__Text for analysis__
=== Section Start ===

The Dataflow Model: A Practical Approach to Balancing Correctness, Latency, and Cost in Massive-Scale, Unbounded, Out-of-Order Data Processing
Venue
Proceedings of the VLDB Endowment, vol. 8 (2015), pp. 1792-1803
Publication Year
2015
Authors
Tyler Akidau, Robert Bradshaw, Craig Chambers, Slava Chernyak, Rafael J. Fernández-Moctezuma, Reuven Lax, Sam McVeety, Daniel Mills, Frances Perry, Eric Schmidt, Sam Whittle
BibTeX
Abstract
Unbounded, unordered, global-scale datasets are increasingly common in day-to-day
business (e.g. Web logs, mobile usage statistics, and sensor networks). At the same
time, consumers of these datasets have evolved sophisticated requirements, such as
event-time ordering and windowing by features of the data themselves, in addition
to an insatiable hunger for faster answers. Meanwhile, practicality dictates that
one can never fully optimize along all dimensions of correctness, latency, and cost
for these types of input. As a result, data processing practitioners are left with
the quandary of how to reconcile the tensions between these seemingly competing
propositions, often resulting in disparate implementations and systems. We propose
that a fundamental shift of approach is necessary to deal with these evolved
requirements in modern data processing. We as a field must stop trying to groom
unbounded datasets into finite pools of information that eventually become
complete, and instead live and breathe under the assumption that we will never know
if or when we have seen all of our data, only that new data will arrive, old data
may be retracted, and the only way to make this problem tractable is via principled
abstractions that allow the practitioner the choice of appropriate tradeoffs along
the axes of interest: correctness, latency, and cost. In this paper, we present one
such approach, the Dataflow Model, along with a detailed examination of the
semantics it enables, an overview of the core principles that guided its design,
and a validation of the model itself via the real-world experiences that led to its
development.

=== Section End ===

__Entries provided__
=== Section Start ===

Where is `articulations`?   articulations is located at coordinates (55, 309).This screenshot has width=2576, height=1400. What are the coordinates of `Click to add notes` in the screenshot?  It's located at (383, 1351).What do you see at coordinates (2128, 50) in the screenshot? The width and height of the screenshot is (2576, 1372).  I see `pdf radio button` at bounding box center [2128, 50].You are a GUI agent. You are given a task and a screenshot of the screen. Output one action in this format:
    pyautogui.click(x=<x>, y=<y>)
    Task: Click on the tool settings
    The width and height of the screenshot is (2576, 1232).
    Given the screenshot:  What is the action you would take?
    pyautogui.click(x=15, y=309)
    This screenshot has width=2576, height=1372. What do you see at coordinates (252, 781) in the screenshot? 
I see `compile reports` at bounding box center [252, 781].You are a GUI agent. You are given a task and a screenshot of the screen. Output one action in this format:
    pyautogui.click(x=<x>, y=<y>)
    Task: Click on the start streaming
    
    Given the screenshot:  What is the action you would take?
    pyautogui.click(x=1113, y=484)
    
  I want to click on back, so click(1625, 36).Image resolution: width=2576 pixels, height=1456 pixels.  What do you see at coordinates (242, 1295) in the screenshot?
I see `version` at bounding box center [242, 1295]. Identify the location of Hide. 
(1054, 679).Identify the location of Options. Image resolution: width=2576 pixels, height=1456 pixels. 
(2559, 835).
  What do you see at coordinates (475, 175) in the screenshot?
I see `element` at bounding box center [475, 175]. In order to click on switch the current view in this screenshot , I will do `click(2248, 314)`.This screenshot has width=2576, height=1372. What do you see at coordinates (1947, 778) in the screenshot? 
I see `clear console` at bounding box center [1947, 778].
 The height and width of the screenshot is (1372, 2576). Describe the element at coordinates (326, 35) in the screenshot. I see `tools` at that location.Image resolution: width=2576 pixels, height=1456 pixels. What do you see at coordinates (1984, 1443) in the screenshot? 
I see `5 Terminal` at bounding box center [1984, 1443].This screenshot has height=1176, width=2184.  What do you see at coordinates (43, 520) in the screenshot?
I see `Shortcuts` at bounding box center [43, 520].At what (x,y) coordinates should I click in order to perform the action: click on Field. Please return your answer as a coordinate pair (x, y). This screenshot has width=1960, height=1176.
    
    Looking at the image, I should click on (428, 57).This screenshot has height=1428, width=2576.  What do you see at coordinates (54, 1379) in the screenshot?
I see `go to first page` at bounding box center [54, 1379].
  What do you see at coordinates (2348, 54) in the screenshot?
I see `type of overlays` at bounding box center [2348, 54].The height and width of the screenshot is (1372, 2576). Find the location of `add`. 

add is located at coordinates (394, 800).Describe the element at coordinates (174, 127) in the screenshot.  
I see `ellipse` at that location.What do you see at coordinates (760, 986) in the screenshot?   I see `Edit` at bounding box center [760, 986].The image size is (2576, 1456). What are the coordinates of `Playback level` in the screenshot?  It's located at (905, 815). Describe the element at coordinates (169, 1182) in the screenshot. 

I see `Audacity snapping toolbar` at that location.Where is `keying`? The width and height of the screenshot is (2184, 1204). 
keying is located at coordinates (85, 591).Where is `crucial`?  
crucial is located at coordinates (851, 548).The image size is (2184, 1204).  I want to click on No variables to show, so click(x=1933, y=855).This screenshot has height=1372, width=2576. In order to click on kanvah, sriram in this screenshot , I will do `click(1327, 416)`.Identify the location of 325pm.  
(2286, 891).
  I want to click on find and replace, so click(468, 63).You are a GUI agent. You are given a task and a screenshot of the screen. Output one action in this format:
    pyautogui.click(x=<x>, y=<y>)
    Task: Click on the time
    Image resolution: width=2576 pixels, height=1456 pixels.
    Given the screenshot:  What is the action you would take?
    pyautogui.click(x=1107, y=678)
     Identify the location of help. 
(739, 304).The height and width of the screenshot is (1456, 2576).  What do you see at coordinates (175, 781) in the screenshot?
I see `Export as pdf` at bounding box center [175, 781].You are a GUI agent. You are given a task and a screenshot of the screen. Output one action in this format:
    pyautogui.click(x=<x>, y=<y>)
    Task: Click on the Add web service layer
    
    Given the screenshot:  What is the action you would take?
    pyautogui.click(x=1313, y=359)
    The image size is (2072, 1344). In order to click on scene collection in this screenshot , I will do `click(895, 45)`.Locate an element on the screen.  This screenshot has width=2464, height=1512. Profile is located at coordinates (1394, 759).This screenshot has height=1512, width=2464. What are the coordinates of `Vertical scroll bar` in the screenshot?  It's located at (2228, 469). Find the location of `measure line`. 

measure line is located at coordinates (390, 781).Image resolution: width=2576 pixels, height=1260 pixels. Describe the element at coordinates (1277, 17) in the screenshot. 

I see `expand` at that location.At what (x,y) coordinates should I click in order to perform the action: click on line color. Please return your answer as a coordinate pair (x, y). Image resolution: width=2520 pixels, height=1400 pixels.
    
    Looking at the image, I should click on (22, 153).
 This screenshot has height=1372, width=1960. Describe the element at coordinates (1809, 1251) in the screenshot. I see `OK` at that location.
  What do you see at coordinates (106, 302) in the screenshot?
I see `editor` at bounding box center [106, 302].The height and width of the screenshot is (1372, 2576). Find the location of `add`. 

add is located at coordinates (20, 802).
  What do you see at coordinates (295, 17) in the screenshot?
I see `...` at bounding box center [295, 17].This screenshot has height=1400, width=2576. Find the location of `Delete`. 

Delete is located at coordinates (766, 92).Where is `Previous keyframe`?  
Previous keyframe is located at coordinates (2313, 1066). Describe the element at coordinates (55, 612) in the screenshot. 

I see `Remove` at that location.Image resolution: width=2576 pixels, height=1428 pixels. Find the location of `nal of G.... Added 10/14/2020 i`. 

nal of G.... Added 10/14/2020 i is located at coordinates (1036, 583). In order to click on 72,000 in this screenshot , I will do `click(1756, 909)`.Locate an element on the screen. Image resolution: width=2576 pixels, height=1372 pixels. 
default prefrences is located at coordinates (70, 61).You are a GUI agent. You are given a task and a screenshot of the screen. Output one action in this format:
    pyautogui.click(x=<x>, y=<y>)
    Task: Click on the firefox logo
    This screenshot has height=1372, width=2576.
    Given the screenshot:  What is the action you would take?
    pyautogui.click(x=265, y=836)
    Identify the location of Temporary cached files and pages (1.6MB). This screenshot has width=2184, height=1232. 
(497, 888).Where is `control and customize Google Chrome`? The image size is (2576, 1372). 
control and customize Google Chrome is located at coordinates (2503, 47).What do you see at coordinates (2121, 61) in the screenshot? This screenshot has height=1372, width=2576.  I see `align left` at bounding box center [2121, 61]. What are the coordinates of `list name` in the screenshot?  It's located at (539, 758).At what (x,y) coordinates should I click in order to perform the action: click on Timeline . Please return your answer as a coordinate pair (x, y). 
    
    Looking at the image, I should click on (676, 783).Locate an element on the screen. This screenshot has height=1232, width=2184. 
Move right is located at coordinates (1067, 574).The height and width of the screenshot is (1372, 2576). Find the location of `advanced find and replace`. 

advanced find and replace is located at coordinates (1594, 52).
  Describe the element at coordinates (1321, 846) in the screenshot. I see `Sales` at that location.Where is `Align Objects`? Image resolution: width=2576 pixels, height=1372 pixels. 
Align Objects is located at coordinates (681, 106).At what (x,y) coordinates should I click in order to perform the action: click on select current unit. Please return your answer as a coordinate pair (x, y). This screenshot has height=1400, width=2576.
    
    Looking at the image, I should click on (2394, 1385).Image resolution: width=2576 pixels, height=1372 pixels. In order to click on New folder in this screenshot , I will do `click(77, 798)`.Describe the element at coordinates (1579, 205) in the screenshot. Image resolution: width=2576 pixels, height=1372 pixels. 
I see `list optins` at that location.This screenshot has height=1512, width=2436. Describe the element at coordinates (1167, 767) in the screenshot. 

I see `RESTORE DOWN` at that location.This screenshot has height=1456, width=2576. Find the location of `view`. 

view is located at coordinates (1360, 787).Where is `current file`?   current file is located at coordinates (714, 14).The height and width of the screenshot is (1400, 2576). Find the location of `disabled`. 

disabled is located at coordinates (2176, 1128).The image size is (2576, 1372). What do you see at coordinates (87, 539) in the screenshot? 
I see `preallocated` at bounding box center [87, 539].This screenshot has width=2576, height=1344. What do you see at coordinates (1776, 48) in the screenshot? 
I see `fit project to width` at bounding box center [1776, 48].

=== Section End ===

__Exercise aim__
In two sentences, summarize the Dataflow Model abstract above.

__Response below__
Unbounded, unordered, global-scale datasets are increasingly common, and their users want event-time ordering, windowing by features of the data, and faster answers, yet correctness, latency, and cost can never all be fully optimized, which often leads to disparate implementations and systems. The authors argue that the field must stop treating such data as something that eventually becomes complete and should instead rely on principled abstractions that let practitioners choose tradeoffs among correctness, latency, and cost, and they present the Dataflow Model as one such approach, covering its semantics, the principles behind its design, and its validation through real-world experience.